**PROVIDED RECORDS**.
=== Section Start ===
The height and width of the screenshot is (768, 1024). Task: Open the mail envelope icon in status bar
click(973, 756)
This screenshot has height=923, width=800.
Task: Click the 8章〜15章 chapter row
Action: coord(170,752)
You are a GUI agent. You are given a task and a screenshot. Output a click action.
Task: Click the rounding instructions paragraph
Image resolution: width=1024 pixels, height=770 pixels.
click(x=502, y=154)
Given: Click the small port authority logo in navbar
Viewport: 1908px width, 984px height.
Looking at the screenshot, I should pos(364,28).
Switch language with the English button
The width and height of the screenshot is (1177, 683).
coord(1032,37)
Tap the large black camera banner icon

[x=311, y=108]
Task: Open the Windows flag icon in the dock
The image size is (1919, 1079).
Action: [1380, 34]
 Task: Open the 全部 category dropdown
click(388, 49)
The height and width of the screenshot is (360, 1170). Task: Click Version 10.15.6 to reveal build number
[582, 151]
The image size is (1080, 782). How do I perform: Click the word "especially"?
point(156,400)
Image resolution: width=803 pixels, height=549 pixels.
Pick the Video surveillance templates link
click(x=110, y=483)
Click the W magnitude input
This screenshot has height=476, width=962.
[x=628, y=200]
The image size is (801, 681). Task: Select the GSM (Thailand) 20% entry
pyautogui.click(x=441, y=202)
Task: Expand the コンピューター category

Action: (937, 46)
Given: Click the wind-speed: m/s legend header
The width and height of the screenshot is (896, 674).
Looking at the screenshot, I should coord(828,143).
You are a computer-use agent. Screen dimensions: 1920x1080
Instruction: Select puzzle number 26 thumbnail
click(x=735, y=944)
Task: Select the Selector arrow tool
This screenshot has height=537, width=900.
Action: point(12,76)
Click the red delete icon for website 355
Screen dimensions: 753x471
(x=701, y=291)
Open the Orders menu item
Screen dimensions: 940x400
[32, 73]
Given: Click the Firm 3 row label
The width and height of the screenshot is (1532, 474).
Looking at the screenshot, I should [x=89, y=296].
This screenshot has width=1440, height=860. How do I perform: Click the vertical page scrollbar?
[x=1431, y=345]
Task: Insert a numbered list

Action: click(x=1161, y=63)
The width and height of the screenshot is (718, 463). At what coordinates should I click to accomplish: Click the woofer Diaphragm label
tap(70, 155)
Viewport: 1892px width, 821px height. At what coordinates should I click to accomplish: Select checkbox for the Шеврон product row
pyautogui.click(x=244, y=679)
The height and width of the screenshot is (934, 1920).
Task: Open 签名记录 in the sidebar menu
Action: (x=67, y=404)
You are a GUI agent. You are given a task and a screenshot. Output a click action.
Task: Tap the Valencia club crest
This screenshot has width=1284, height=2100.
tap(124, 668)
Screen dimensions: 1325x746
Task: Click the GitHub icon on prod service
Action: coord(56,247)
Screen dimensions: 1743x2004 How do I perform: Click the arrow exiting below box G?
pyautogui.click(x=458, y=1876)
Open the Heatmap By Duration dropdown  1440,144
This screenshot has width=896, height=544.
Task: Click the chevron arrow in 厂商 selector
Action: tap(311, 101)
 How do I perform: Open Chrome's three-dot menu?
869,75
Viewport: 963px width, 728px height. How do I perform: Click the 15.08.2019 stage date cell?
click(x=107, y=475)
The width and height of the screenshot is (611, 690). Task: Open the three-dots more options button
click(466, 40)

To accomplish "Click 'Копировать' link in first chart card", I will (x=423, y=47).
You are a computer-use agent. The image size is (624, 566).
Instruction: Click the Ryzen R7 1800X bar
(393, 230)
=== Section End ===
Every line of the data must be reproduced exactly.

The height and width of the screenshot is (768, 1024). Task: Open the mail envelope icon in status bar
click(973, 756)
This screenshot has height=923, width=800.
Task: Click the 8章〜15章 chapter row
Action: coord(170,752)
You are a GUI agent. You are given a task and a screenshot. Output a click action.
Task: Click the rounding instructions paragraph
Image resolution: width=1024 pixels, height=770 pixels.
click(x=502, y=154)
Given: Click the small port authority logo in navbar
Viewport: 1908px width, 984px height.
Looking at the screenshot, I should pos(364,28).
Switch language with the English button
The width and height of the screenshot is (1177, 683).
coord(1032,37)
Tap the large black camera banner icon

[x=311, y=108]
Task: Open the Windows flag icon in the dock
The image size is (1919, 1079).
Action: [1380, 34]
 Task: Open the 全部 category dropdown
click(388, 49)
The height and width of the screenshot is (360, 1170). Task: Click Version 10.15.6 to reveal build number
[582, 151]
The image size is (1080, 782). How do I perform: Click the word "especially"?
point(156,400)
Image resolution: width=803 pixels, height=549 pixels.
Pick the Video surveillance templates link
click(x=110, y=483)
Click the W magnitude input
This screenshot has height=476, width=962.
[x=628, y=200]
The image size is (801, 681). Task: Select the GSM (Thailand) 20% entry
pyautogui.click(x=441, y=202)
Task: Expand the コンピューター category

Action: (937, 46)
Given: Click the wind-speed: m/s legend header
The width and height of the screenshot is (896, 674).
Looking at the screenshot, I should coord(828,143).
You are a computer-use agent. Screen dimensions: 1920x1080
Instruction: Select puzzle number 26 thumbnail
click(x=735, y=944)
Task: Select the Selector arrow tool
This screenshot has height=537, width=900.
Action: point(12,76)
Click the red delete icon for website 355
Screen dimensions: 753x471
(x=701, y=291)
Open the Orders menu item
Screen dimensions: 940x400
[32, 73]
Given: Click the Firm 3 row label
The width and height of the screenshot is (1532, 474).
Looking at the screenshot, I should [x=89, y=296].
This screenshot has width=1440, height=860. How do I perform: Click the vertical page scrollbar?
[x=1431, y=345]
Task: Insert a numbered list

Action: click(x=1161, y=63)
The width and height of the screenshot is (718, 463). At what coordinates should I click to accomplish: Click the woofer Diaphragm label
tap(70, 155)
Viewport: 1892px width, 821px height. At what coordinates should I click to accomplish: Select checkbox for the Шеврон product row
pyautogui.click(x=244, y=679)
The height and width of the screenshot is (934, 1920).
Task: Open 签名记录 in the sidebar menu
Action: (x=67, y=404)
You are a GUI agent. You are given a task and a screenshot. Output a click action.
Task: Tap the Valencia club crest
This screenshot has width=1284, height=2100.
tap(124, 668)
Screen dimensions: 1325x746
Task: Click the GitHub icon on prod service
Action: coord(56,247)
Screen dimensions: 1743x2004 How do I perform: Click the arrow exiting below box G?
pyautogui.click(x=458, y=1876)
Open the Heatmap By Duration dropdown  1440,144
This screenshot has width=896, height=544.
Task: Click the chevron arrow in 厂商 selector
Action: tap(311, 101)
 How do I perform: Open Chrome's three-dot menu?
869,75
Viewport: 963px width, 728px height. How do I perform: Click the 15.08.2019 stage date cell?
click(x=107, y=475)
The width and height of the screenshot is (611, 690). Task: Open the three-dots more options button
click(466, 40)

To accomplish "Click 'Копировать' link in first chart card", I will (x=423, y=47).
You are a computer-use agent. The image size is (624, 566).
Instruction: Click the Ryzen R7 1800X bar
(393, 230)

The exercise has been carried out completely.